International Passenger Survey

The International Passenger Survey (IPS) is a sample survey of people
arriving at and departing from UK main airports and sea routes and the
Channel Tunnel.

Description

It collects information from about 250 thousand passengers each year (about 1 in 500 of the total number entering or leaving at the UK ports). The survey, conducted by the ONS (Office of National Statistics), covers these three main areas: expenditure, tourism and migration. Although the IPS was not designed primarily to derive information on international migrants, the survey asks respondents about their migration intentions and yields information consistent with the UN definition of international migration: to stay or leave the UK for more than 12 months. Data collection on people leaving the UK is one of the key advantages of the IPS – it is the only data source measuring emigration. Another strength of the IPS is the relatively rich information on the type of migration and characteristics of the migrants.

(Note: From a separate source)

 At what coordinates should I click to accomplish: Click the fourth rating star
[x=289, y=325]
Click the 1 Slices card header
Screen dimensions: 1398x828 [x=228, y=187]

Interviewees are asked about the main reason given for movement in or out of the country (definite job, looking for work, accompany / join, study, working holiday, other). Data can be broken down by nationality, sex and age group. The IPS, with a few added adjustments by the ONS, is the basis of LTIM (Long-Term International Migration) data, the official government statistics on immigration, emigration, and net migration.

Limitations

  1. The coverage of the IPS is not comprehensive. The IPS excludes migration over the land border between the UK (Northern Ireland) and Ireland due to the existence of the Common Travel Area (CTA) between the two countries. It also excludes most asylum seekers and their dependants.
  2. Migration estimates are based on respondents’ initial intentions, which may not accord with what they do in practice, e.g. in terms of duration of stay.
  3. As the number of migrants in the sample is relatively small, estimates for subsets of the sample are subject to substantial uncertainty. For example, sampling errors are too large to measure with a reasonable degree of accuracy the number of migrants to a single region of the UK, or from a single country of origin (aside from the 4-5 largest national groups) or from a single age group.